_TO BE DONE:_
Go through the entries below and copy each line that contains the word "width".

* Begin DATASET RECORDS *

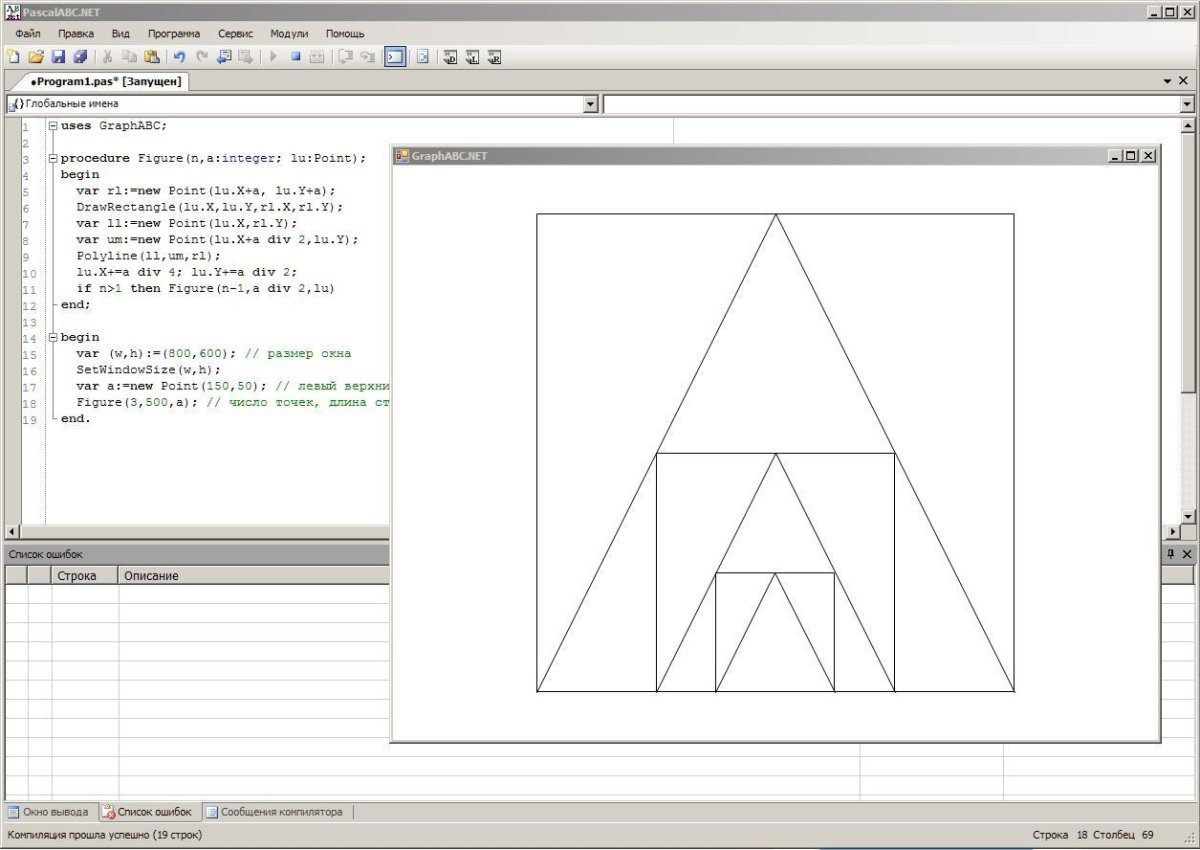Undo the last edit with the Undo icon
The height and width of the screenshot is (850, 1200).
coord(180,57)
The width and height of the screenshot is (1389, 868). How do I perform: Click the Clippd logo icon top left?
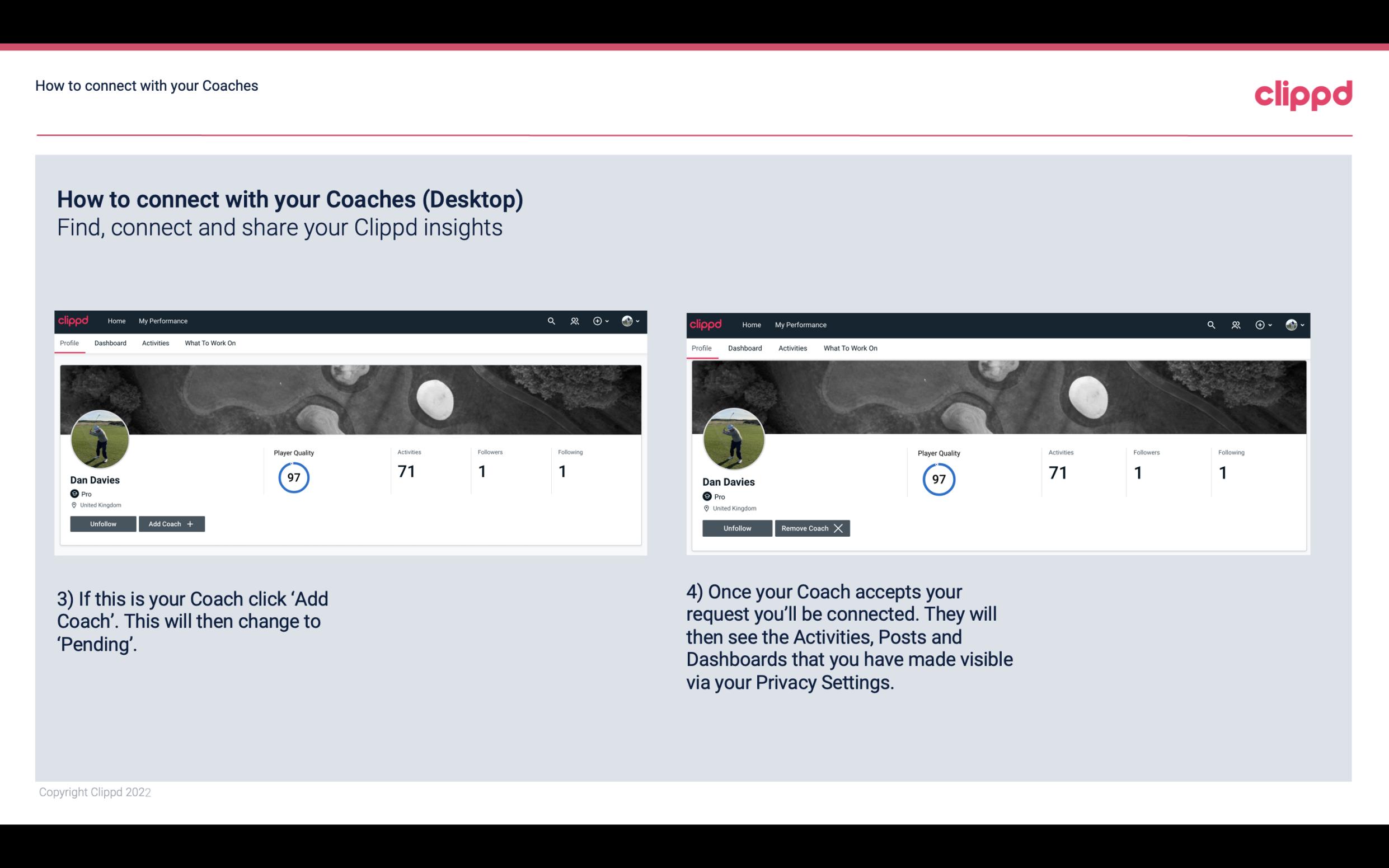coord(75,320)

* End DATASET RECORDS *
* Begin DATASET RECORDS *

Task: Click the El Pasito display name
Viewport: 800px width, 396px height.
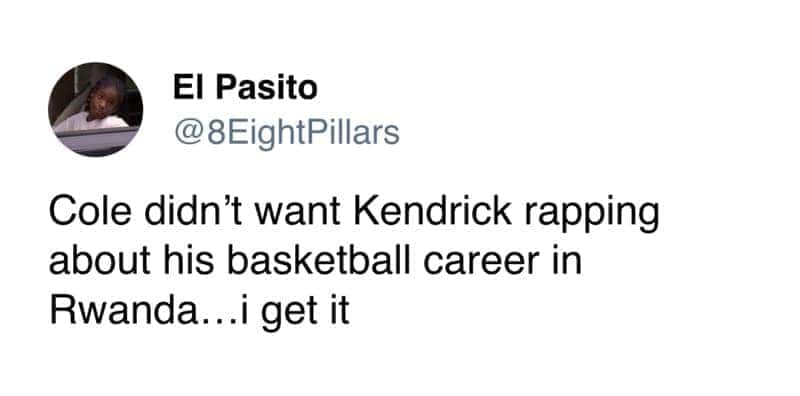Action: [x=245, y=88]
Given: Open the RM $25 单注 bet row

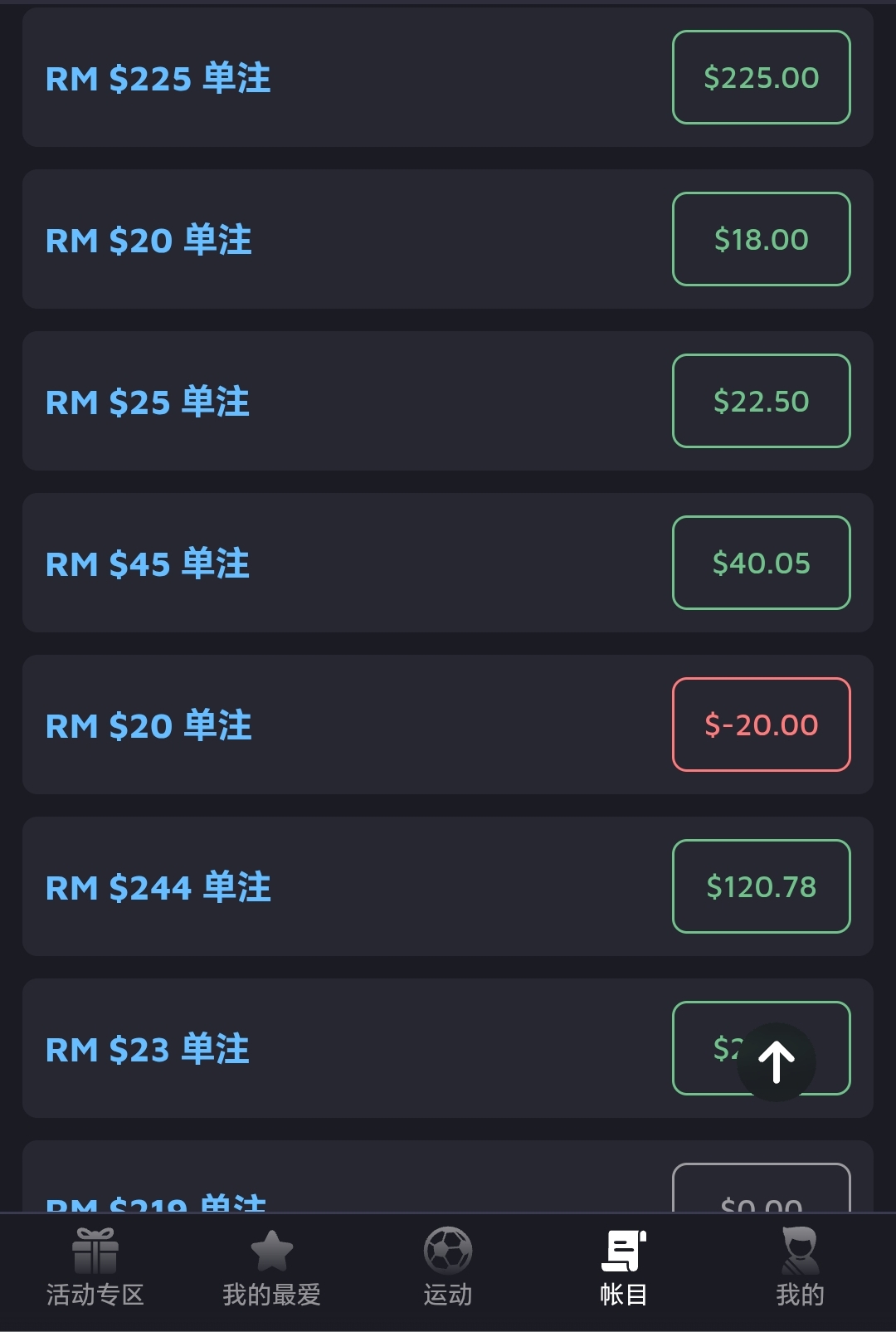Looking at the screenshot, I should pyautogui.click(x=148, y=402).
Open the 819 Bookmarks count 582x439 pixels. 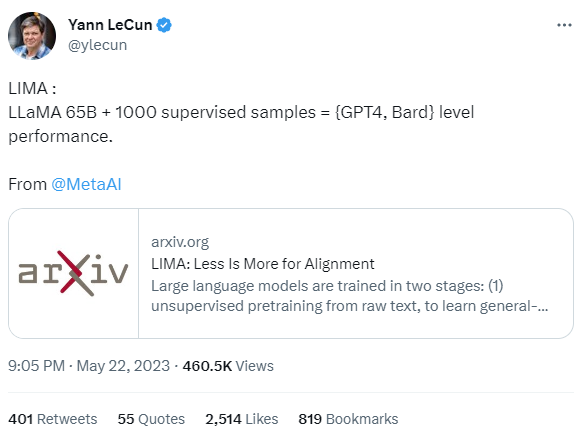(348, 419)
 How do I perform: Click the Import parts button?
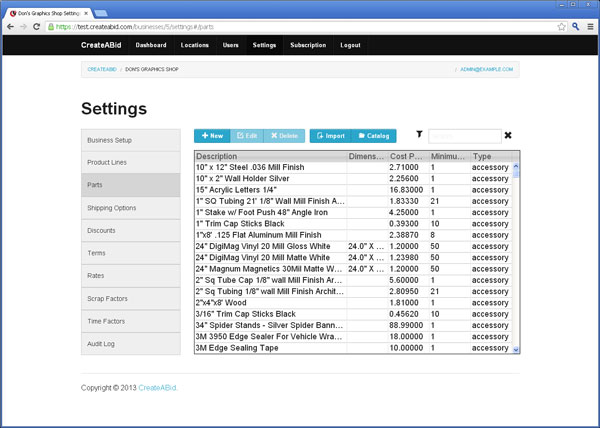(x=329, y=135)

* End DATASET RECORDS *

_RESPONSE FOR THIS EXERCISE:_
The height and width of the screenshot is (850, 1200).
The width and height of the screenshot is (1389, 868). How do I perform: Click the Clippd logo icon top left?
Viewport: 800px width, 396px height.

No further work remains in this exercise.